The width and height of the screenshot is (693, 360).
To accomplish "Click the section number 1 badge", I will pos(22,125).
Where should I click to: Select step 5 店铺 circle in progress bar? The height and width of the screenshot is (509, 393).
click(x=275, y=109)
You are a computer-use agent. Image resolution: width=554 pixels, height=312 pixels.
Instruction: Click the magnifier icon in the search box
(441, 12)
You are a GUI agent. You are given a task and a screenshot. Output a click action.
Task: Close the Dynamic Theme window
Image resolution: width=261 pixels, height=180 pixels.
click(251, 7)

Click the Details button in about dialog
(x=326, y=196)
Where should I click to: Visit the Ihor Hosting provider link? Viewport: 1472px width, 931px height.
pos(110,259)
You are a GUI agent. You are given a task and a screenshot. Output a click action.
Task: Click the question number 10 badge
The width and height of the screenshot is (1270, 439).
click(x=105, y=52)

################

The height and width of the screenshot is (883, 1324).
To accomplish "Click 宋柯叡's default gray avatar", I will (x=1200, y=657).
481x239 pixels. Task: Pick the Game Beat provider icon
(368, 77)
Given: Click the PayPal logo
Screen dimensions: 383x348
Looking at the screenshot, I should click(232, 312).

################

Task - In how many lines of the material does the string "badge" appear? Reply with the number only.

Answer below - 2